|   Michael 
                Nittnaus 
                Quelle: Basellandschaftliche Zeitung 28.01. 2010 
              Flüchtlingsgeschichte 
                In wenigen Wochen eröffnet die private jüdische Gedenkstätte 
                in Riehen. Basler Historiker planen dagegen ein offizielles, wissenschaftlicheres 
                Museum.  
              In 
                zwei bis drei Wochen eröffnen Johannes 
                Czwalina und 
                Rudolf Geigy im Riehener Bahnwärterhäuschen an der 
                Inzlingerstrasse ihre Gedenkstätte für jüdische 
                Flüchtlinge während des Zweiten Weltkrieges, wie sie 
                gegenüber der bz bestätigen. Eine offizielle Eröffnungsfeier 
                wird es aber nicht geben.«Sobald wir die Kunstwerke installiert 
                haben, öffnen wir unsere Tür. Ganz im Stillen, ohne 
                viel Tumult», sagt Czwalina im Wissen, dass das Projekt 
                umstritten ist.  
              Besinnung 
                inklusive Buchverkauf  
              Nach 
                dem Bruch mit den Akademikern vom Institut 
                für Jüdische Studien und dem Historischen Seminar 
                der Universität Basel letzten Herbst setzen Czwalina und 
                Geigy nun ihre Vision 
                der Gedenkstätte ohne wissenschaftliche Beratung um. Im Garten 
                wird eine Menora aus Gleisstücken die Besucher empfangen. 
                Im Stall-Vorbau soll ein Relief des kanadischen Künstlers 
                Rick 
                Wienecke an die Situation der jüdischen Flüchtlinge 
                erinnern. Der weitere Weg wird an Tafeln mit Zeitzeugenberichten 
                vorbei in einen Leseraum führen. «In Zusammenarbeit 
                mit Bider und Tanner werden wir auch Bücher zum Thema verkaufen», 
                freut sich Czwalina, und stellt wiederholt klar: «Ziel der 
                Gedenkstätte ist kein umfassender historischer Rückblick, 
                sondern einzelne authentische und emotionale Einblicke in diese 
                schwierige Zeit.»  
              Genau 
                dieser emotional motivierte Umgang mit Geschichte stösst 
                auf Kritik. Ob Gemeindepräsident Willi Fischer, Lukrezia 
                Seiler, Riehener Autorin des Buches «Fast 
                täglich kamen Flüchtlinge», Samuel Althof 
                von der «Aktion Kinder des Holocaust» oder nach wie 
                vor Erik 
                Petry von der Universität Basel – sie alle sagen: 
                «Ein Privatprojekt auf privatem Grund darf alles – 
                aber aus wissenschaftlicher Sicht ist es heikel.» Althof 
                hat zudem kein Verständnis, dass Geigy erst kürzlich 
                ein Angebot eines Neustarts ausschlug. Die Task 
                Force für internationale Kooperation bei Holocaust-Bildung, 
                Gedenken und Forschung (ITF), in der Althof als Mitglied der Schweizer 
                Delegation ist, hätte nämlich ihr Interesse bekundet.

Schriftliche Aufgabe 1 — Gib aus den Zeilen weiter unten den Abschnitt von der Zeile mit „Image resolution: width=966“ bis einschließlich der Zeile mit „tap(747, 759)“ noch einmal wieder und ersetze darin „debug dialog“ durch „settings dialog“. Alles andere bleibt unverändert.

Zu nutzende Zeilen —
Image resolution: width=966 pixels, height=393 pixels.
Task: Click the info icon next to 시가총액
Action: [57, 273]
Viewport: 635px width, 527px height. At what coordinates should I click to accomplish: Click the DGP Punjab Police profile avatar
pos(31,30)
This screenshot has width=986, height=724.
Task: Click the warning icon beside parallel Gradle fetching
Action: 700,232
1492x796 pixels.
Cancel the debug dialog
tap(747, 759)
...
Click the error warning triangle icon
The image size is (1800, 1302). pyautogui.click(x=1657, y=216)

Schriftliche Aufgabe 2 — Nenne alle Personen, die laut dem Artikel über die Gedenkstätte in Riehen das Projekt aus wissenschaftlicher Sicht für heikel halten.

Vollständige Antwort 1 —
Image resolution: width=966 pixels, height=393 pixels.
Task: Click the info icon next to 시가총액
Action: [57, 273]
Viewport: 635px width, 527px height. At what coordinates should I click to accomplish: Click the DGP Punjab Police profile avatar
pos(31,30)
This screenshot has width=986, height=724.
Task: Click the warning icon beside parallel Gradle fetching
Action: 700,232
1492x796 pixels.
Cancel the settings dialog
tap(747, 759)

Vollständige Antwort 2 — Willi Fischer, Lukrezia Seiler, Samuel Althof, Erik Petry